EXERCISE: Rewrite the lines from the line with "Task: Click 'Our" to the line with "The width and", swapping "description" for "caption" and leaving everything else as it stands.

DATASET RECORDS:
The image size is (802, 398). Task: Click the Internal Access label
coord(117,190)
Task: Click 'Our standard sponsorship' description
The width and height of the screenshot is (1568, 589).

==

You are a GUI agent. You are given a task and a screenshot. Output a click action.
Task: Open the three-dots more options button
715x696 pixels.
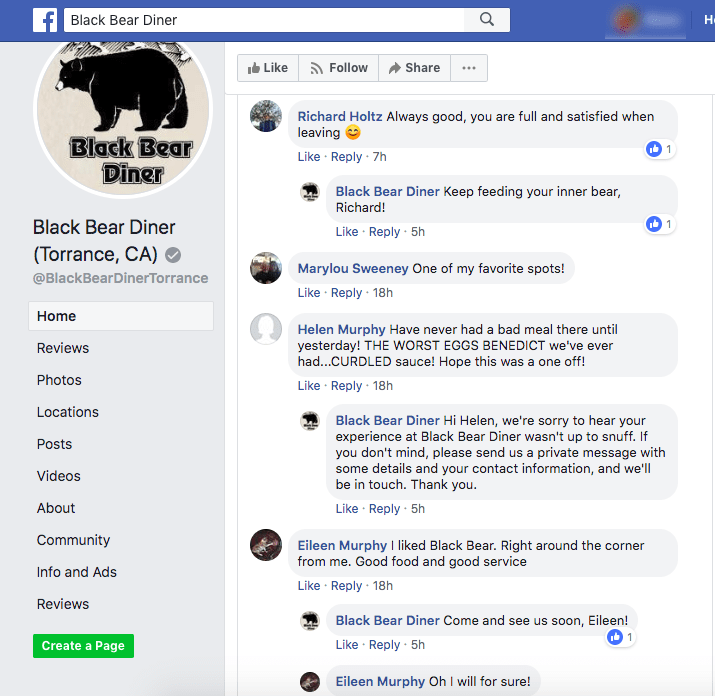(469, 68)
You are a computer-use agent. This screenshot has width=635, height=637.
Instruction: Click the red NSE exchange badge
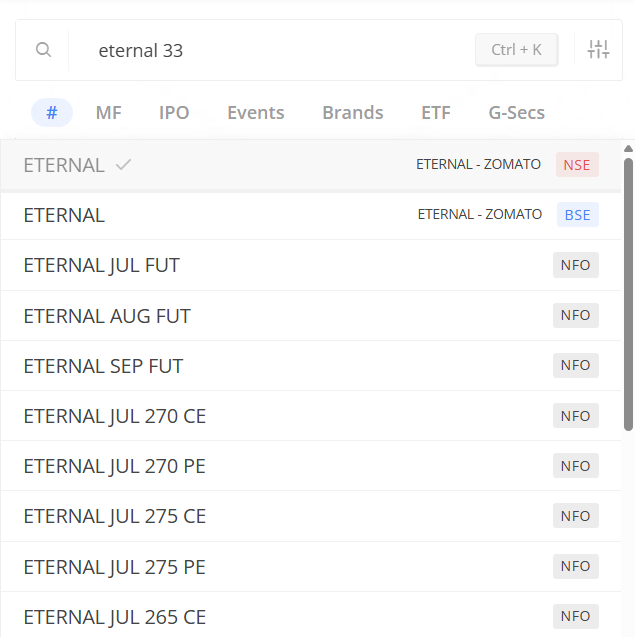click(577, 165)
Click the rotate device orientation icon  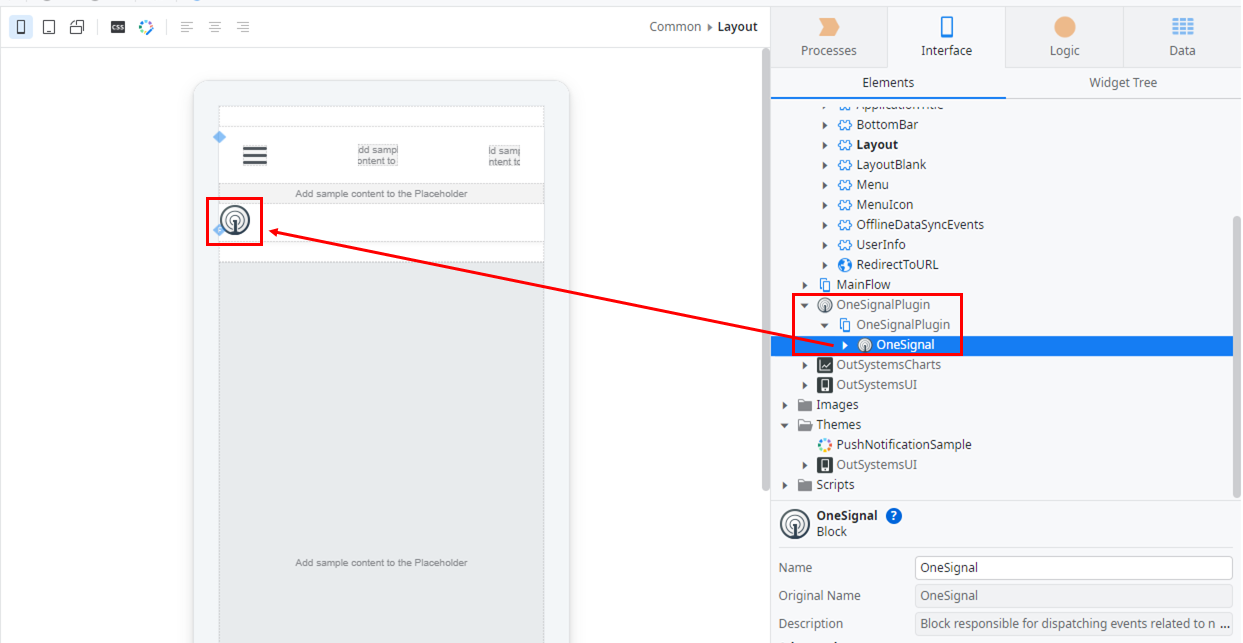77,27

--

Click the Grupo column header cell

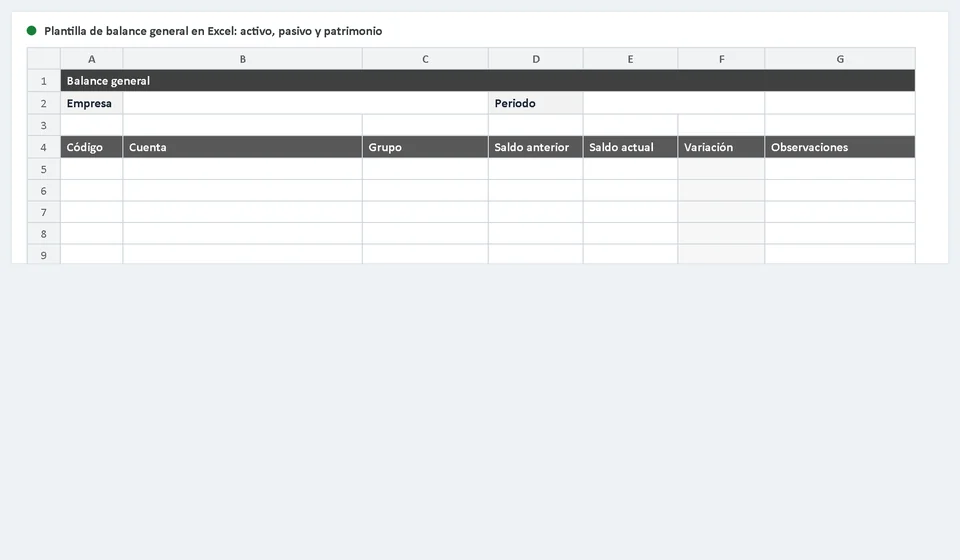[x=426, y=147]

RESPONSE TO THIS TASK:
Task: Click 'Our standard sponsorship' caption
The width and height of the screenshot is (1568, 589).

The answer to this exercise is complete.